Principal photography took place in County Cork from May 2025.

==Release==
Breakout Pictures bought distribution rights for the UK and Ireland in May 2025. It premiered at the 2026 76th Berlin International Film Festival, and at the 2026 Dublin International Film Festival.
The film was released in Cinemas by Modern Films in the UK and Ireland on September 11, 2026.

== Reception ==
Peter Bradshaw in The Guardian gave the film 4/5 stars, writing: "This elusive, ruminative and very absorbing movie presents its successive scenes like a sequence of unresolved chords carrying the listener on a journey without a destination – and is, incidentally, one of those rare films featuring a wonderful supporting turn that does not undermine or upstage the rest."

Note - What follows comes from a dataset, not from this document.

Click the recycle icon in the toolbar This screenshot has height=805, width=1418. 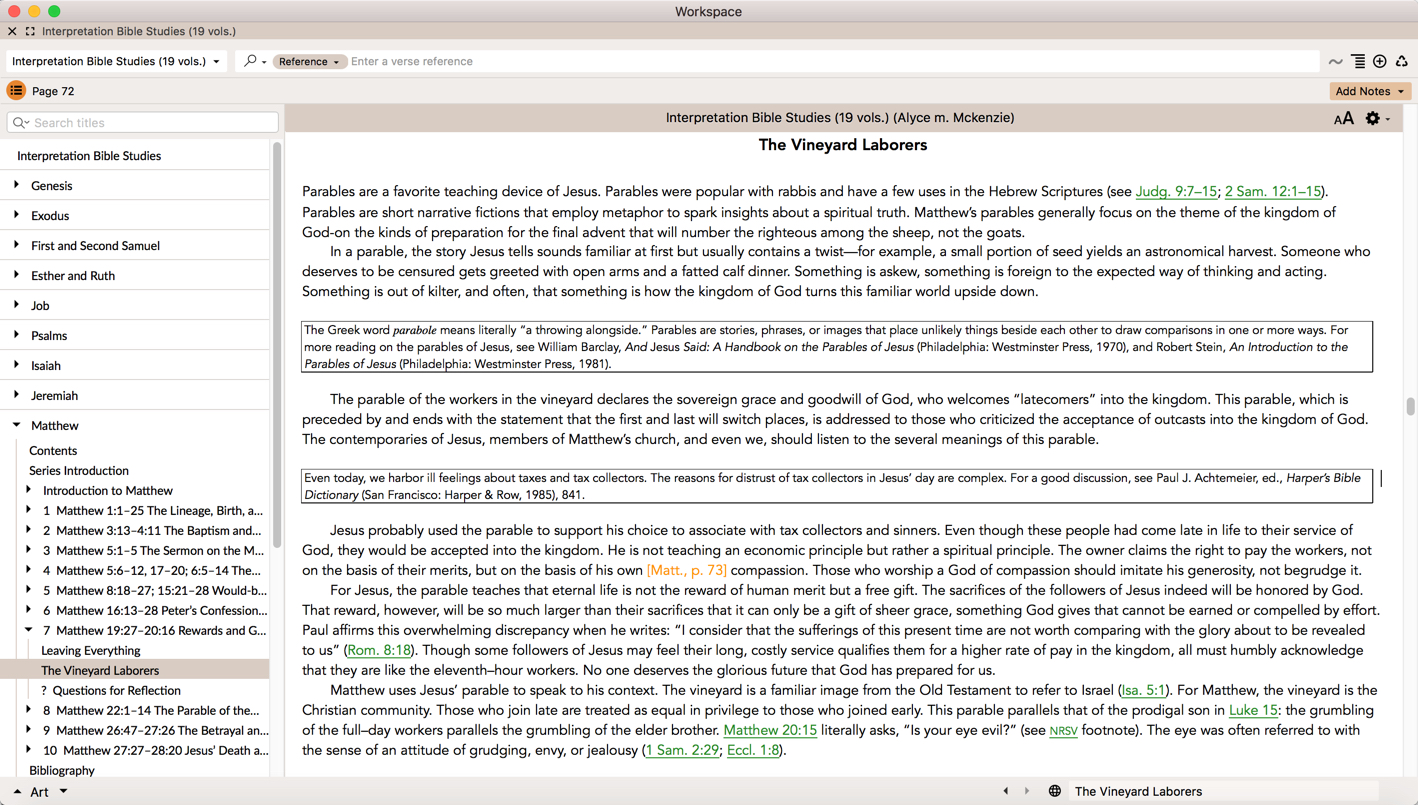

Time Out also gave 4 stars; John Bleasdale wrote: "The minor and major chords are played close together in this moving and beautifully shot and performed portrait of jazz's legendary pianist, Bill Evans. Norwegian actor Anders Danielsen Lie (Sentimental Value) tickles the ivories with a melancholy charm in a quiet and restrained performance. He looks album-cover cool, while at the same time drifting through a life marked with tragedy and addiction."

In Uncut, Stephen Troussé gave 4.5 stars, writing: "Without ever canonising Evans as some holy jazz ruin ... Gee makes the patient, uncanny beauty of his music seem all the more remarkable."

In The Observer, Wendy Ide wrote: "It's perhaps an unexpected choice to tell the story of a renowned musician by focusing predominantly on the period in which the music stopped. But this dextrously structured biographical drama ... understands that moments of arrested stillness can be as important in the account of a life as the journey forward."

== Accolades ==
Grant Gee was awarded the Silver Bear for Best Director at the 2026 76th Berlin International Film Festival.